In the Tapeats Sandstone
But it’s February, and we’re in the Cambrian now. Let’s talk about the rocks above the unconformity – the Cambrian strata. There are three distinct packages of rocks, called formations, in the Cambrian of the Grand Canyon. The lowest, the oldest, is called the Tapeats sandstone. When you look into the Canyon, if you can see the inner gorge, the Tapeats is the relatively thin, resistant lip on the rim of the gorge. It’s probably around 525 million years old, which puts it in the Middle Cambrian, and it averages something like 200 feet thick, pretty thin for the Grand Canyon.

Above, and younger than the Tapeats we find the Bright Angel Shale. Shale is a fine-grained rock that solidified from mud, and it often has really thin beds, sometimes microscopic. All of that adds up to a rock unit that may be a lot less resistant to erosion than something like sandstone, and that’s the case in the Grand Canyon. Consequently, the top of the Tapeats Sandstone is marked by a wide, flattish expanse called the Tonto Platform. It’s the place where the Bright Angel Shale would have been but it’s been eroded away – at least eroded back, pretty far from the rim of the inner gorge. When it’s still present, it tends to form slopes rather than cliffs because it’s more easily eroded. The Bright Angel is reddish and greenish in color because of variable iron content, and it contributes to the beautiful colors deep in the canyon. It’s around 500 feet thick, which gives plenty of room for lots of erosional variety and interesting landforms.

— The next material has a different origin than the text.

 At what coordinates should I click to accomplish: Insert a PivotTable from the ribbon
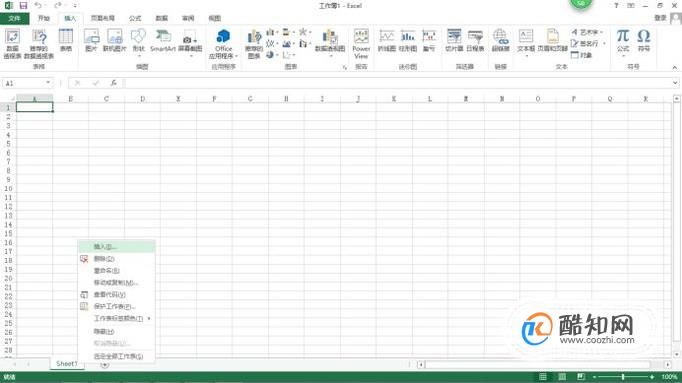(12, 43)
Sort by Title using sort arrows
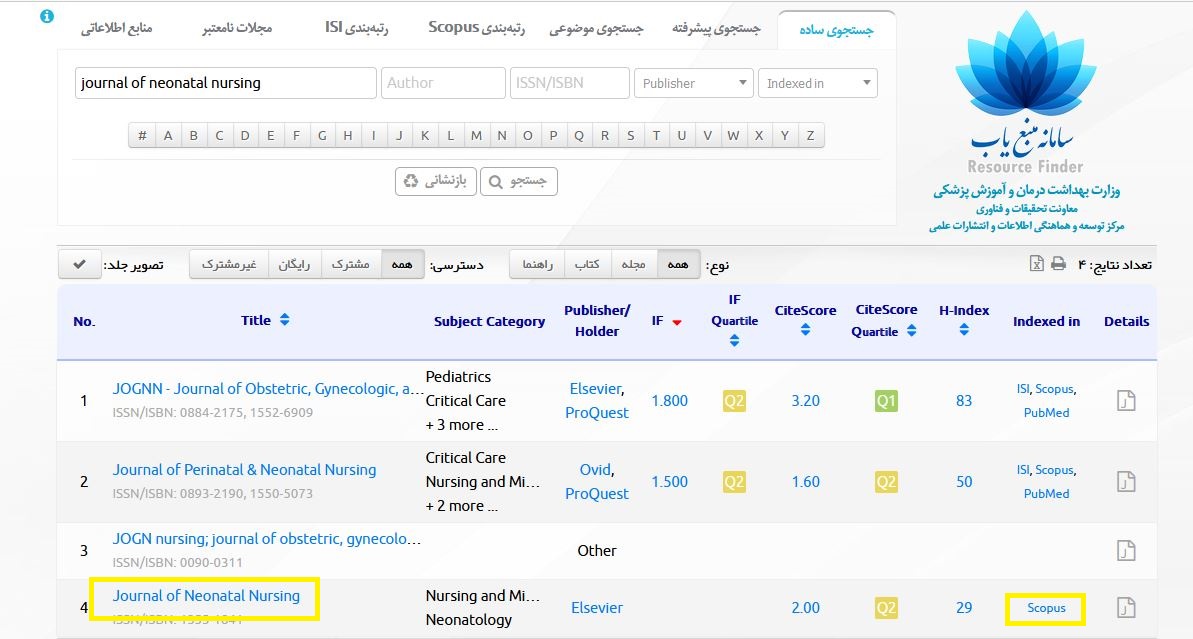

The upper, youngest part of the Cambrian in the Grand Canyon is the Muav Formation. It’s a multi-colored limestone interbedded with mudstone and some other rocks. It’s as much as 600 feet thick, and it’s a resistant cliff-former, making some of the first steep cliffs above the inner gorge and the Tapeats Sandstone.

Traditionally, geologists interpreted a change in rock type from sandstone that might have been deposited on a beach, to shale, which would be the finer sediment carried out into deeper water, to limestone, which could form in very deep water – all that would have been seen as evidence of the Cambrian Transgression that we talked about on February 5, with the seas encroaching and getting deeper and deeper across North America. That’s generally the way it worked, but it’s also possible for things like limestone to form in fairly shallow water – think of the calcareous white sand beaches on the west coast of Florida – so don’t look at it as entirely smooth and continuous. Stuff happened.

Geologists name rock formations, like they name periods of geologic time, to make it easier to refer to them, but it’s not arbitrary – there are distinct characteristics in each formation that make each one relatively easy to identify. Names come from a lot of sources, but all the Cambrian formations, Tapeats, Bright Angel, and Muav, were named for creeks and canyons in the Grand Canyon area.